L'arrivant XXXVIII

Date 01-10-2012 19:00:00 | Catégorie : Nouvelles confirmées


Le charme de la voix haute et colorée de Vaiatea et les basses émouvantes de Aroarii me restèrent en oreille et m'accompagnèrent dans ma courte nuit. Dans la maison encore endormie, en me douchant je fredonnai la jolie mélodie qui se promenait depuis dans ma tête.
Réveiller les enfants ne fut guère facile, il y eut beaucoup de grognements, et Rodolphe ne cessa de grogner et de pleurnicher sans s'arrêter.
"Mais qu'est-ce qu'il a à pleurer comme ça ce pauvre enfant, il doit être malade ?"
" Mais non, il est juste fatigué, ça passera"
"Mon pauvre petit chat, ta maman n'est pas gentille, tu pleures et elle s'en moque, tu vois elle ne fera rien "
Marthe m'agaçait prodigieusement avec ce genre de commentaire qui sème la discorde, je ne lui répondis pas et m'éloignai d'elle et de Marie-Claire qui allait, c'est sûr, y ajouter son grain de sel.
Le bateau était à quai, la nuit était claire, la lune ronde et pleine, nous offrait son éclairage tendre de veilleuse céleste, vigilante et douce, elle avait quitté le nadir et maintenant accrochée comme un lustre d'opale au zénith, elle apportait les pleine-eaux, et luisait de toute sa pâleur sans éclats inutiles pour guider nos pas.
L'activité était laborieuse et pourtant calme.

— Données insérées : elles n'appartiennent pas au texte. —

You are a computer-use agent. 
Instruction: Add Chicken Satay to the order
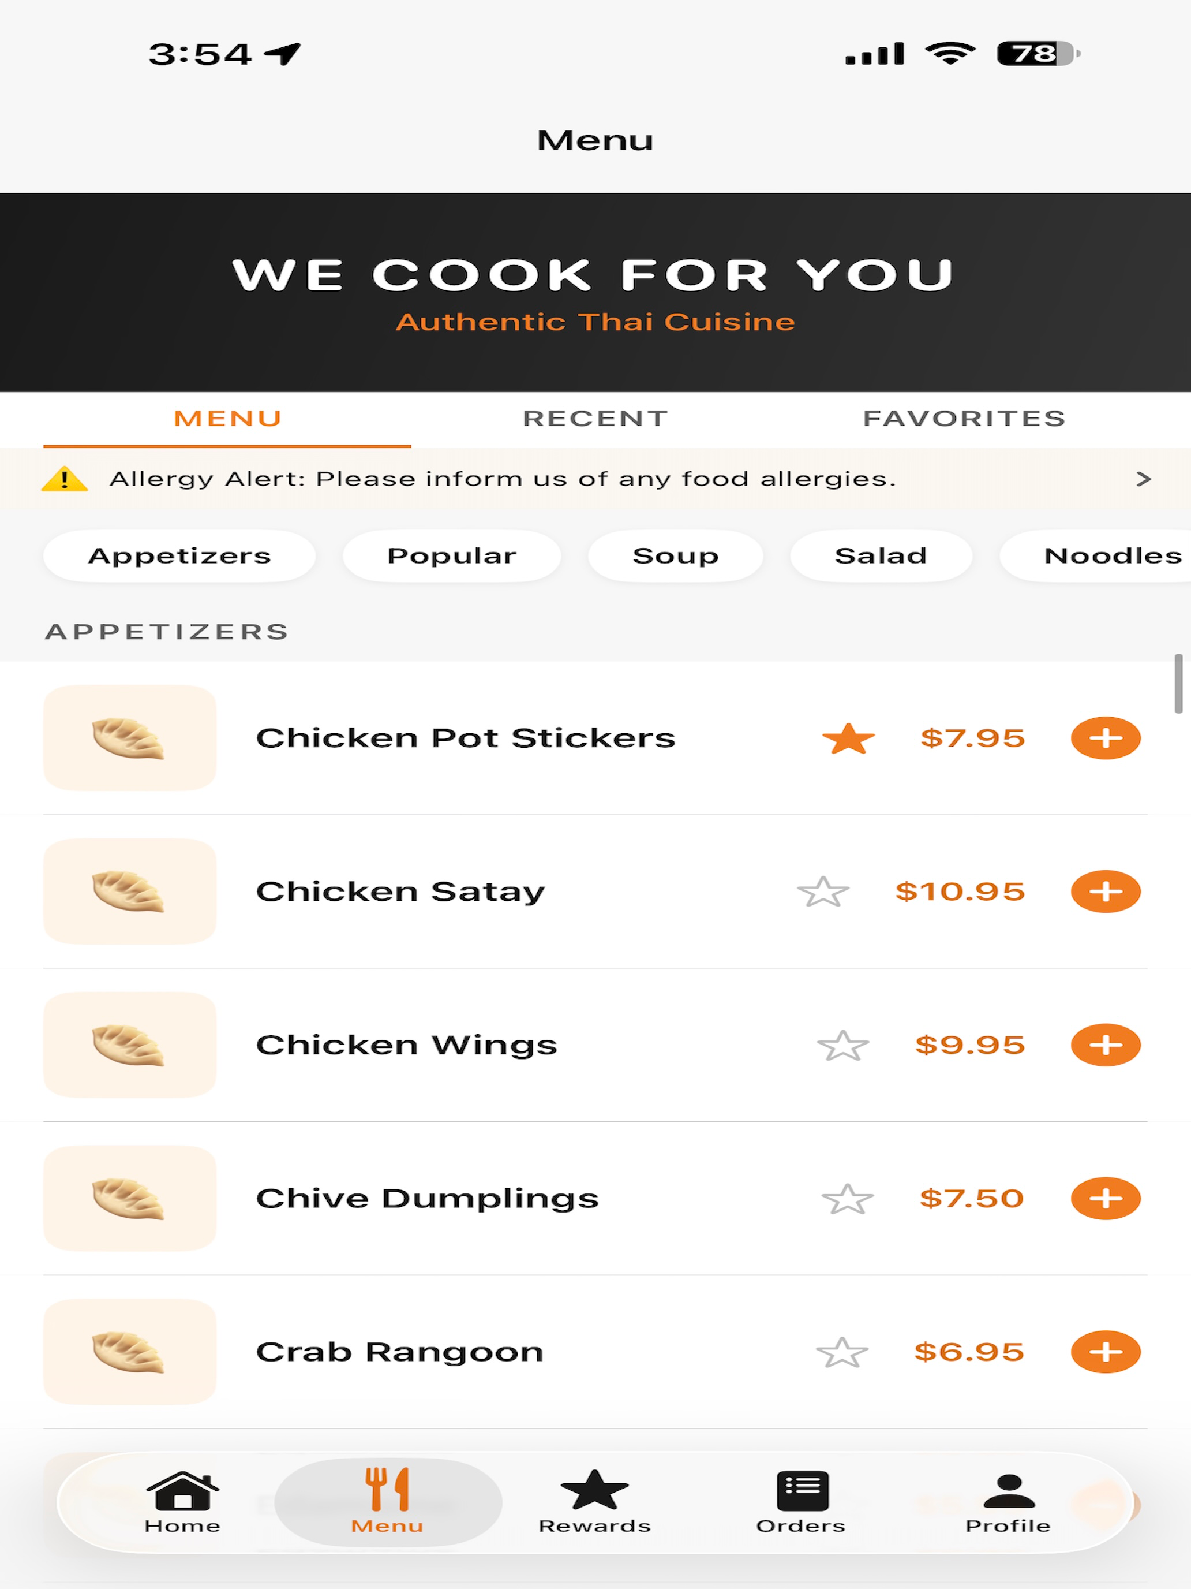[1105, 891]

Je souris en voyant la ronde incessante des petits chariots élévateurs qui transportaient des palettes couvertes de fruits et de légumes, ils avançaient vivement leur mains de métal levées haut se précipitant de droite, de gauche, ils semblaient courir du grand hangar jusqu'au bateau, leur charge à bout de bras, ils vaquaient comme des serveurs pressés sur une terrasse de café.
L'air de la nuit portait les seuls bruits des chocs métalliques que ses petits ouvriers jaunes très affairés, faisaient entendre en se heurtant au quai ou en installant la passerelle.

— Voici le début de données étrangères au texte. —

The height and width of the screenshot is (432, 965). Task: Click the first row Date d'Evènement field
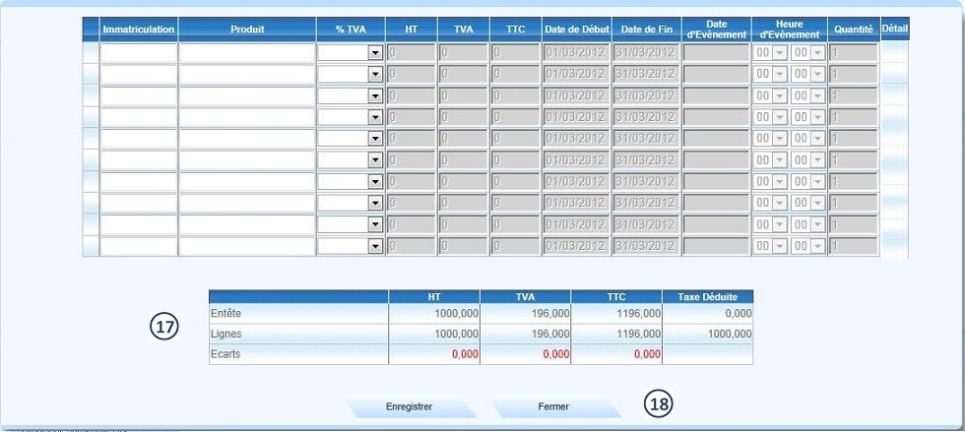click(716, 53)
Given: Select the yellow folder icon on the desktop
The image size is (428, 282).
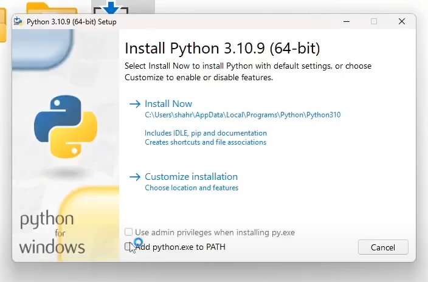Looking at the screenshot, I should click(52, 7).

Ils étaient partout à la fois, il y avait une sorte de plaisir, de jubilation dans cette vivacité. Je les regardai occuper au maximum le terrain, dans cette appropriation du quai, je croyais voir des petits personnages, exubérants et joueurs, qui se réjouissaient de courir partout en toute liberté, et qui se montraient soucieux de profiter de l'aubaine d'être seuls en piste, satisfaits, réjouis de tout cet espace rien qu'à eux comme le sont les enfants lorsqu'à la fin du cours, on les lâche dans la cour de récréation.
Les humains qui semblaient leur avoir abandonné la place commencèrent de réapparaître avec la mise en place de la passerelle.
Des femmes tahitiennes obèses, dans leurs robes à fleurs, descendaient du bateau, puis d'autres attendaient pour monter, les chinois eux ne connaissaient que très rarement l'excès de poids ils étaient presque toujours d'une grande minceur. Embarqués et débarqués se succédaient sans pouvoir se croiser en raison de l'étroitesse de la montée.
Les régimes de bananes, les sacs de cocos, étaient portés à dos d'hommes sur le pont.
Vaiatea, Aroarii et les enfants nous souhaitèrent bon voyage, nous réitérant comme toujours leurs invitations au retour. Je reçus un nouveau sac de vanille, de nouveaux coquillages, un petit tifaifai, des petits cadeaux que j'appréciais toujours beaucoup.
Rodolphe pleurnichait encore et refusa tout net de dire au revoir, de faire la bise à quiconque. Accroché à mes bras il nous faisait supporter son manque de sommeil.
Après les embrassades, les chaleureux au-revoirs, nous montâmes sur le bateau, et je trouvai immédiatement un petit espace disponible à l'arrière du pont, l'endroit n'était pas abrité mais le ciel était clément et le jour serait là dans trois heures. Les enfants silencieux, s'installèrent sur le peue, Nicolas le pouce dans la bouche s'allongea et se rendormit immédiatement, suivit des autres enfants. Clotilde avait pris Rodolphe dans ses bras et lui parlait doucement, elle le berçait, elle essayait de le calmer, de le consoler.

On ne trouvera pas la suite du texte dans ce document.